In the past few years, machine learning topics have been on the rise as its applications spread to new areas of science, revolutionizing scientists’ perspective on all parts of the scientific process through the interpretation and handling of big data. Big data is a blanket term for the feature-dense collection of data that are unique to different facets, like historical pricing of products, patient data, linguistic corpora, and more. It can often take analysts loads of unnecessary time surfing through these data for correlations, trends, and outliers that might be notable in exploring further or offer a new outlet for discovery. Here’s where machine learning comes in: it utilizes quantitative features of the data, including probabilities and other trends, to make useful predictions and other discoveries that researchers can use to focus their innovation.

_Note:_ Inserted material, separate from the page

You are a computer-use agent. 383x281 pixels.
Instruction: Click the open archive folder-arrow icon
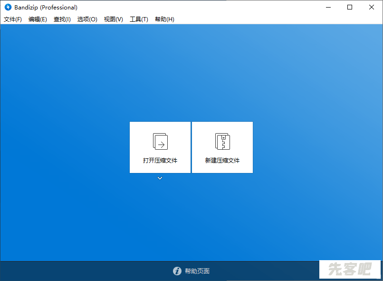pyautogui.click(x=160, y=141)
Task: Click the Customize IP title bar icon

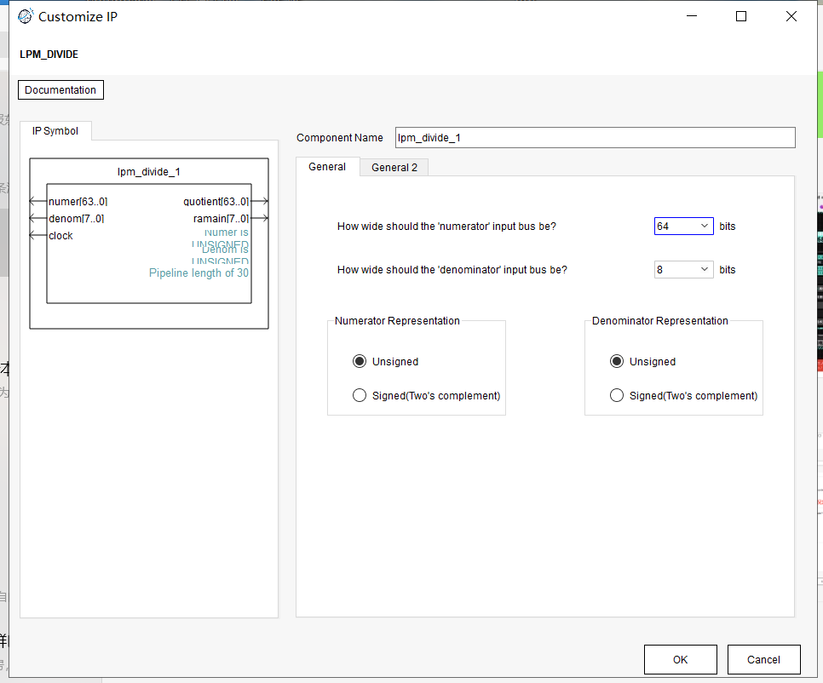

One interesting and recent venture utilizing machine learning is unfolding right now in a chemistry lab at Rice University. Catalysts are being improved through an analysis of elemental and binding properties of different metals involved in chemical processes. Catalysts help speed up chemical reaction rates through their different interactions with other reactants; controlling the actual interactions and any other possible byproducts are key to improving chemical processes and efficiency. Catalytic efficiency is paramount in a number of industries, including the automobile and pharmaceutical ones; it may even help reduce costs and environmental impact.
For researcher and professor Thomas Senftle, manually searching through a number of factors associated with the catalytic design was not efficient enough to keep up with the pace of academic research; however, analyzing these factors collectively was key to improving efficiency given changes could occur with different metals and even different kinds of metals. Some of the most interesting features included binding energy between metals, and “oxide formation energy, coordination number, alloy formation energy and ionization energy.”(1) The implemented algorithm then combed through these physical factors and analyzing which metals would be most efficient, given that certain levels of binding energy associated with metals would ascertain how fast the reaction proceeds.
In the statistical analysis, not only did they find a number of different catalytic combinations worth further investigation, but found other factors not initially prioritized also of unusual importance. For example, though they chose to focus on the physical characteristics associated with oxygen reactions, certain metal-based factors (e.g. metals reacting with other metals) actually played a role in efficiency as well to the surprise of the investigators.
Future steps for the researchers will involve a great deal of experimentation and further research with the determined catalysts and will hopefully lead to improvement in industrial catalytic processes. For now, though, we can take cues from the interdisciplinary nature of this research and perhaps continue even integrating these advanced technologies into revolutionizing the backbones of natural science today.
References and Footnotes:
- Rice University. “Machine learning can improve catalytic design: Algorithm helps chemical engineers at Rice, Penn State find hidden correlations.” ScienceDaily. ScienceDaily, 2 July 2018. <www.sciencedaily.com/releases/2018/07/180702170805.htm>.